→ **WHAT THIS TASK INVOLVES**
Among the entries that follow, find the lines containing the string "header" and copy them.

======== SOURCE DATA

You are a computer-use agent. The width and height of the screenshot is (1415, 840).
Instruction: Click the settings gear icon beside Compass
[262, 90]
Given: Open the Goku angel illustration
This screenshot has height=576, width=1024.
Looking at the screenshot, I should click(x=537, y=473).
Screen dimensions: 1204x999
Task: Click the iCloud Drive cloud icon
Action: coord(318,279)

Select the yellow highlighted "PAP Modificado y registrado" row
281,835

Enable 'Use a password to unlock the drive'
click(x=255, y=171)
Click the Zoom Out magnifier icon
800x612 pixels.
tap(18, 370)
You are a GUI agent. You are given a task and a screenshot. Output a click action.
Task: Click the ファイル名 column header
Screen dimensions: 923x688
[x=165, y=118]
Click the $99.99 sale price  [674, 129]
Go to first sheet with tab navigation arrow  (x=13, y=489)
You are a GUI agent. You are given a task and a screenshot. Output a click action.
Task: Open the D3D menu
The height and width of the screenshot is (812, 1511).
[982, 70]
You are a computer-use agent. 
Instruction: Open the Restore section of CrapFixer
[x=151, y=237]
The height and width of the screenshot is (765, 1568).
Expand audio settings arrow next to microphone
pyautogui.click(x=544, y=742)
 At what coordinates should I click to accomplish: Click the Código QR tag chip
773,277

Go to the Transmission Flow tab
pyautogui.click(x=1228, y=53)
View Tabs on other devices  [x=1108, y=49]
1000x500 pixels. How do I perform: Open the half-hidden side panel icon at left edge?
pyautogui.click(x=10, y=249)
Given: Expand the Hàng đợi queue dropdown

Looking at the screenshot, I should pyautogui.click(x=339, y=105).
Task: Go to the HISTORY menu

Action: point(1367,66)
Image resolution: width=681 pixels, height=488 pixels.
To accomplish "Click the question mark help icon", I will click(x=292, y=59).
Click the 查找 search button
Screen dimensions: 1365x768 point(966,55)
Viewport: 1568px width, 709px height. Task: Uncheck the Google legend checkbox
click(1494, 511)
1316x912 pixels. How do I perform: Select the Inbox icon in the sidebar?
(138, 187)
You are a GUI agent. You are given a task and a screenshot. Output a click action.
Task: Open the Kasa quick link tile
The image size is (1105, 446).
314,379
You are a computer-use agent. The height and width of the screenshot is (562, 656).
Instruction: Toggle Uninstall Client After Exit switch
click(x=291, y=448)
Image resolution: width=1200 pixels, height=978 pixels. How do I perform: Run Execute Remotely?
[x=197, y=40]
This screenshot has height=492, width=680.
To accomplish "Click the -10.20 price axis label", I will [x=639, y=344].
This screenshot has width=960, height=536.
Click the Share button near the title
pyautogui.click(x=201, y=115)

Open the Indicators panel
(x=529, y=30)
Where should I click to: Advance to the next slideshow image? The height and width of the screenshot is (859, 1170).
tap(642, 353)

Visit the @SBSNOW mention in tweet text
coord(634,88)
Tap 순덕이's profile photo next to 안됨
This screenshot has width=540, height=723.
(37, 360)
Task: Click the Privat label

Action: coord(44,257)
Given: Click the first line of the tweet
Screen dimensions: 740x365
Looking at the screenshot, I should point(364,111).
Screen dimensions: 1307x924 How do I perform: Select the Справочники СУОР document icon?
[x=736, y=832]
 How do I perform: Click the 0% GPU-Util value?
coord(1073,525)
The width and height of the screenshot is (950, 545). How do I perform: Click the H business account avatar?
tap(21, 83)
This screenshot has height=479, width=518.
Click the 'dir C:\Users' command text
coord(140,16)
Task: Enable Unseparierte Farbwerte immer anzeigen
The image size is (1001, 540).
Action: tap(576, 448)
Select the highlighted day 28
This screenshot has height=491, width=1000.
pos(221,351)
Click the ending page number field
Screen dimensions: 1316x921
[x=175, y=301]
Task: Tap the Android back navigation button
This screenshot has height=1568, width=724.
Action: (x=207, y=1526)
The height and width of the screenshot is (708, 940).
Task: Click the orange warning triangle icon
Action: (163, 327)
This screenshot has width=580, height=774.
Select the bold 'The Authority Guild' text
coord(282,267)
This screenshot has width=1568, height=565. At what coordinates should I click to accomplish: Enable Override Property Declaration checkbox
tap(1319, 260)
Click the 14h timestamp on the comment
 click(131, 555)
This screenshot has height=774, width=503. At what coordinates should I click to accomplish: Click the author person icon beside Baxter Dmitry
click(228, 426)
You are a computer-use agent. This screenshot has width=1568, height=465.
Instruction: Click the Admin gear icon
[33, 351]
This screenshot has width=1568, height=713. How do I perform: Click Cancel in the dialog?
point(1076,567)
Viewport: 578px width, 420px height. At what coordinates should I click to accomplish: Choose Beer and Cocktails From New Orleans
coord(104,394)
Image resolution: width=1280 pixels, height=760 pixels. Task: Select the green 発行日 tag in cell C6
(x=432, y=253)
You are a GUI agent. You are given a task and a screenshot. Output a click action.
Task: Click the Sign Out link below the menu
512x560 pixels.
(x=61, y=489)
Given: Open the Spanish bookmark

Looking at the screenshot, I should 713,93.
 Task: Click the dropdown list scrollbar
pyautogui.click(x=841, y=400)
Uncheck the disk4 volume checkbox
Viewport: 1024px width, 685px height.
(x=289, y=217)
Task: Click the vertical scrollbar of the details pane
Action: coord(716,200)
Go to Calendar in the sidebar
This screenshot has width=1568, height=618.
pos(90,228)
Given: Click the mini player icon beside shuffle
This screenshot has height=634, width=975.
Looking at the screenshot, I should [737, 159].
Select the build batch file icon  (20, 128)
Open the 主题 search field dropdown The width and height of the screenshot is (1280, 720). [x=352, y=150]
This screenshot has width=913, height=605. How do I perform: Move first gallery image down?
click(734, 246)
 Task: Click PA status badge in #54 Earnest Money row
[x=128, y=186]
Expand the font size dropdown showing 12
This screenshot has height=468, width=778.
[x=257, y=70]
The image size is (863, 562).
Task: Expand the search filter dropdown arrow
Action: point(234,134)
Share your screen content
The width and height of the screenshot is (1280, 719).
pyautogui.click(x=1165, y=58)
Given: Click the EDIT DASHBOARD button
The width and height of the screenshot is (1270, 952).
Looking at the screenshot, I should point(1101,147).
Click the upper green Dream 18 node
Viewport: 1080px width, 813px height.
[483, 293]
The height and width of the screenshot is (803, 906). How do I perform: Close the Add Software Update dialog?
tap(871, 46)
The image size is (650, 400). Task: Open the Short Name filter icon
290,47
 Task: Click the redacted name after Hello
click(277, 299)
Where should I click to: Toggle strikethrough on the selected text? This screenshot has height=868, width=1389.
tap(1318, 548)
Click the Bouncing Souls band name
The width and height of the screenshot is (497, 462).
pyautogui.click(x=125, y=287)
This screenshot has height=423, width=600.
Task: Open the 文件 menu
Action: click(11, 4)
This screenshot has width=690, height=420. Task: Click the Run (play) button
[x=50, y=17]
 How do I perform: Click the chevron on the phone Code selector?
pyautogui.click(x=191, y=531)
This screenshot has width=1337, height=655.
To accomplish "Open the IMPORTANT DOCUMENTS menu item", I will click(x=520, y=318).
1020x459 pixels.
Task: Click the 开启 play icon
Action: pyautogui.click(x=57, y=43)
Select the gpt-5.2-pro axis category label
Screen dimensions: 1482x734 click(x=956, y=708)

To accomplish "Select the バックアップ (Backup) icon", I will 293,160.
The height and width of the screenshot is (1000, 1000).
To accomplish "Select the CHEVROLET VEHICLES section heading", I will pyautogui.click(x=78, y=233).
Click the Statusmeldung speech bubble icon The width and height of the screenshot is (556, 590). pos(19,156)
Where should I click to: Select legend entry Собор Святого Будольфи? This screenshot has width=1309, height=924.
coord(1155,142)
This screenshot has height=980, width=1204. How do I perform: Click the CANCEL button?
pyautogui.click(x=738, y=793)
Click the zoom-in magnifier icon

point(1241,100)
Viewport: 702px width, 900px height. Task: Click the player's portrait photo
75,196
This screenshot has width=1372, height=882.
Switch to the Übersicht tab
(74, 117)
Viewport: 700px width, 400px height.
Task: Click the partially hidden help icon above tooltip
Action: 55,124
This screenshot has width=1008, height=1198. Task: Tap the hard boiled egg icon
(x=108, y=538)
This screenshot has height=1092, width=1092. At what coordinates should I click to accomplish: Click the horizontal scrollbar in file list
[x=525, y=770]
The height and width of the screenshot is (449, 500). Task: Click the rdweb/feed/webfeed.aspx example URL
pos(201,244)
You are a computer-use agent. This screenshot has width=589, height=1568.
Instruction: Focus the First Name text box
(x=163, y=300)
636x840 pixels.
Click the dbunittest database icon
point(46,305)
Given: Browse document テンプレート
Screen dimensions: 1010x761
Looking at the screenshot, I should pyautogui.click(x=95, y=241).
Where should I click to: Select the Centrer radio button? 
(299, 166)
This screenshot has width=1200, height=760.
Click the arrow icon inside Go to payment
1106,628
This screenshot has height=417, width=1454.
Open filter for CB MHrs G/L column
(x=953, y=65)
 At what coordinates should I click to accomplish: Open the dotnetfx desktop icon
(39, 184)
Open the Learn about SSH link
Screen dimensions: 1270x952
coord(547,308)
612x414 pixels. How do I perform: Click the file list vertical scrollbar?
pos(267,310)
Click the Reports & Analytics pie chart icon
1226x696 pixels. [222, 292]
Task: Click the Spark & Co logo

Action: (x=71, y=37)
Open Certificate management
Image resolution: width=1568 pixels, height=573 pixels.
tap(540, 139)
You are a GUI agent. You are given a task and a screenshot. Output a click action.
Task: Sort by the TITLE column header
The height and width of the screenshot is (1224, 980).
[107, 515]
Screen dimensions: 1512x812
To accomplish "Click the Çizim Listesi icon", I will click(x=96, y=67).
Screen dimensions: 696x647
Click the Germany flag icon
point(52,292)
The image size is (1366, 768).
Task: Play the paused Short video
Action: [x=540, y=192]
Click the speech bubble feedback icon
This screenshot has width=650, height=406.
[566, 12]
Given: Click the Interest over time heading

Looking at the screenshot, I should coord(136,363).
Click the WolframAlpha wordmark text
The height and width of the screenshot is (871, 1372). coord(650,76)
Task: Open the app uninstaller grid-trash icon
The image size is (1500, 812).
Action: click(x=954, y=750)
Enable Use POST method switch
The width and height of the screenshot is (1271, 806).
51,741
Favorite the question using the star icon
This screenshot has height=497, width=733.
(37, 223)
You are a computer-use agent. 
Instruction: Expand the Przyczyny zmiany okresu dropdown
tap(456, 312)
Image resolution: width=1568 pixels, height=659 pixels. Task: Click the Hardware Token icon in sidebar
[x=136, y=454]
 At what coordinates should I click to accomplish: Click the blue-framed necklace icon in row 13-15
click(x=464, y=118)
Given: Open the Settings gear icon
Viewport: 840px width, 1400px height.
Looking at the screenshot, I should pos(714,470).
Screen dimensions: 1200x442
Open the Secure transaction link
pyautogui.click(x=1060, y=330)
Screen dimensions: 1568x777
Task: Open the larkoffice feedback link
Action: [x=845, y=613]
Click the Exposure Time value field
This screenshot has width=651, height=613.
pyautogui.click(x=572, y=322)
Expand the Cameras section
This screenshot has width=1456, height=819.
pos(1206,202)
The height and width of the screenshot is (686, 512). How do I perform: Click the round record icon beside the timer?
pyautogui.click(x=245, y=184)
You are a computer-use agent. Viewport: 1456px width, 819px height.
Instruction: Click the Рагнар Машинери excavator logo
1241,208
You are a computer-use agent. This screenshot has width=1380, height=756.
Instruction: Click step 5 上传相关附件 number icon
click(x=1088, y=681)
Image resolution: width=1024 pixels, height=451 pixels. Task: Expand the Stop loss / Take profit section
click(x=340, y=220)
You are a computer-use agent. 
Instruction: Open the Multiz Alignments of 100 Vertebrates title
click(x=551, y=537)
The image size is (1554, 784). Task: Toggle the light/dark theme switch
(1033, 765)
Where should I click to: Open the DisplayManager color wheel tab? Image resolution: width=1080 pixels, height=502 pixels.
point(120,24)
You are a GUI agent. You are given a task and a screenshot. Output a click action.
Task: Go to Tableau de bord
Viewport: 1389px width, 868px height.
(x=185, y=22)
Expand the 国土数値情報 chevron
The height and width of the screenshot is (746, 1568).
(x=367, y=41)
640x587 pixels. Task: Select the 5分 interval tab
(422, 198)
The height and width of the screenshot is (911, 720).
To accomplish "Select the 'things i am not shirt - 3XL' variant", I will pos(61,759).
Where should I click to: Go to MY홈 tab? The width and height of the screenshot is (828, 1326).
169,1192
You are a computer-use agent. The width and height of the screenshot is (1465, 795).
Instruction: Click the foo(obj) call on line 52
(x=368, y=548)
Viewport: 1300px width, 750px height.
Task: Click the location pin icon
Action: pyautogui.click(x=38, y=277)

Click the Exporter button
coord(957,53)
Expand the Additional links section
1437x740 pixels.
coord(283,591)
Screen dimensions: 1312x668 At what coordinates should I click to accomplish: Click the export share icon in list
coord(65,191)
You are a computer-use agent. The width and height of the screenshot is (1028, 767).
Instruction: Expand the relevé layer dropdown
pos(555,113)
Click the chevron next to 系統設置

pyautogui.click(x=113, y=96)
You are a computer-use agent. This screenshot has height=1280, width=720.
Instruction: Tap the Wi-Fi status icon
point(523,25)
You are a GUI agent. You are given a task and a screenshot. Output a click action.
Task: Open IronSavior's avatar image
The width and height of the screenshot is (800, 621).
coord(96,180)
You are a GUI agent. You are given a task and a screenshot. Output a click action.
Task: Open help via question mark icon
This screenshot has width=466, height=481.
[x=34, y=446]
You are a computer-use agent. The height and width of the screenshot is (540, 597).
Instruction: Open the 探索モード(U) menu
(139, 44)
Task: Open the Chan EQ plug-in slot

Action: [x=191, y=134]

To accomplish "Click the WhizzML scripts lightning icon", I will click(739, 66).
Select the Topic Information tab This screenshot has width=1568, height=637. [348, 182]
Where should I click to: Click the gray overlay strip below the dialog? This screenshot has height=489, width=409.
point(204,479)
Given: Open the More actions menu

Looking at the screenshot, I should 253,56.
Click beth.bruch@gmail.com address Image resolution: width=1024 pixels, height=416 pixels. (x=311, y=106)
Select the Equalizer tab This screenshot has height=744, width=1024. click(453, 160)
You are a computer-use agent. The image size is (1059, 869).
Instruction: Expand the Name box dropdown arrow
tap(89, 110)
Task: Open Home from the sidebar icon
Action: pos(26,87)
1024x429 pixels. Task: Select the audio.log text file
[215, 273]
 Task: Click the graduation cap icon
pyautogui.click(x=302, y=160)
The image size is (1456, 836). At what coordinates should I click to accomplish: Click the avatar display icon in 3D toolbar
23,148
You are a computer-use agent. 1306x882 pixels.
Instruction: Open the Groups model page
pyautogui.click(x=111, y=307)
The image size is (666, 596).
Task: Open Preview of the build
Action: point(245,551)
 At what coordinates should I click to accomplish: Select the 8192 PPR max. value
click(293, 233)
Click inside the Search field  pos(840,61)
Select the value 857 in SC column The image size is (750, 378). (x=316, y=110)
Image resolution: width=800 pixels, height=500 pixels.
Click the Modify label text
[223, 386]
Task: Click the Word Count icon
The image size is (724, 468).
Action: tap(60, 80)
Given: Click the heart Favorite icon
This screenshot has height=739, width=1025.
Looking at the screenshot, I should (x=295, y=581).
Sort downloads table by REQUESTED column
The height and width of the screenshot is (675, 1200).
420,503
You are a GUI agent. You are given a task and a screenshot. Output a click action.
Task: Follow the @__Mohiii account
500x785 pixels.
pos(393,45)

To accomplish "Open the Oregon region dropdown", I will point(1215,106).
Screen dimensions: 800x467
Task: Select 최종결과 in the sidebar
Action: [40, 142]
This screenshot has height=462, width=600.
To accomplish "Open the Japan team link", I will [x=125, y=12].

================

→ **SOLUTION TO THE EXERCISE**
Task: Click the ファイル名 column header
Task: Sort by the TITLE column header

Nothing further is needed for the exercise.